Pull out every line below that contains the string "computer" and copy each one unchanged.

[Start Given entries]

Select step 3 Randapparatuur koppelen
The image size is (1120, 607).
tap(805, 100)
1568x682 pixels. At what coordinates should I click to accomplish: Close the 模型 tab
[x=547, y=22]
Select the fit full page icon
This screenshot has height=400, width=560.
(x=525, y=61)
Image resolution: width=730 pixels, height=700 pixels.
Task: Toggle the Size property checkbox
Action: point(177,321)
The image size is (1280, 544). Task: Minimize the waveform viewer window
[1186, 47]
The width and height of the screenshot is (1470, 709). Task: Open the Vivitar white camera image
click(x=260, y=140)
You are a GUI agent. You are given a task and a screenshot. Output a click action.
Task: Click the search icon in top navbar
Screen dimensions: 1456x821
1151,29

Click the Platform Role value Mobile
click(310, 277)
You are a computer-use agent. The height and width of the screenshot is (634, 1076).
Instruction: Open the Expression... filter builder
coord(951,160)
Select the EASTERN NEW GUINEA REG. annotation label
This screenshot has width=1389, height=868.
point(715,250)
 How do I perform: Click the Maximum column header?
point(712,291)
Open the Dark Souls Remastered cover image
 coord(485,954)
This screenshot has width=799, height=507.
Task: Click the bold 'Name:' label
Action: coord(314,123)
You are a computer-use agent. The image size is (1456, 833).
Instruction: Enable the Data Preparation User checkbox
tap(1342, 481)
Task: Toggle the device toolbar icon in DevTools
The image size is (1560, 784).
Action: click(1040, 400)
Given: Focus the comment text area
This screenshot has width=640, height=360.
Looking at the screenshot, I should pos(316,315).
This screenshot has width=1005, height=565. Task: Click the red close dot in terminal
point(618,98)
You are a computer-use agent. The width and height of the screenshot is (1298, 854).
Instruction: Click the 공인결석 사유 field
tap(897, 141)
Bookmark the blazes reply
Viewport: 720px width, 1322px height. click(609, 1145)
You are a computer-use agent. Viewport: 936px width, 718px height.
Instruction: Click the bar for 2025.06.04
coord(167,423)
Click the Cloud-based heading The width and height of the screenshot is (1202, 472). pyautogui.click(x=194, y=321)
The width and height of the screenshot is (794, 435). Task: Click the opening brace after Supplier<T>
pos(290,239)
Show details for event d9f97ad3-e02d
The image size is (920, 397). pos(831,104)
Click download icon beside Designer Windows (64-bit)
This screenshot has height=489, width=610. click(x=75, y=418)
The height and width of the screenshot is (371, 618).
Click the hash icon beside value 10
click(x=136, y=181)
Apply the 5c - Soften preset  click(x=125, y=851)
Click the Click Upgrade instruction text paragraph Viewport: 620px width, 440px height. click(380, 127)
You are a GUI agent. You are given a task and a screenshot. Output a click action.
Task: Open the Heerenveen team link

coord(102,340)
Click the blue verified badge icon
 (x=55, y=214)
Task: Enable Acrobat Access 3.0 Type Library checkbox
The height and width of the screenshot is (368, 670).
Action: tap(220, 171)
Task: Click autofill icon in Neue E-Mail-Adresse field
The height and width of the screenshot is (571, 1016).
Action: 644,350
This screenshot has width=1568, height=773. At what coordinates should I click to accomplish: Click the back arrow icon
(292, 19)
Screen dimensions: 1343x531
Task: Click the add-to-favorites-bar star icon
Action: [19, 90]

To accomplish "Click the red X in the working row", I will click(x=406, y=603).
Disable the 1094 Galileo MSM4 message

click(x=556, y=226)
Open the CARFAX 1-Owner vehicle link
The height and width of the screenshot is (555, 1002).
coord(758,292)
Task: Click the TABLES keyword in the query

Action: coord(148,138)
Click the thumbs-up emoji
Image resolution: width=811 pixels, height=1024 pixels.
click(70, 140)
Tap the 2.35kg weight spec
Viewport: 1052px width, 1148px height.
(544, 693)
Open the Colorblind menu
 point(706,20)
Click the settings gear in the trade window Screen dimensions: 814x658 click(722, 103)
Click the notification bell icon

[End Given entries]

→ Task response:
You are a computer-use agent. The height and width of the screenshot is (634, 1076).
You are a computer-use agent. The image size is (1456, 833).
You are a computer-use agent. The width and height of the screenshot is (1298, 854).
You are a computer-use agent. Viewport: 936px width, 718px height.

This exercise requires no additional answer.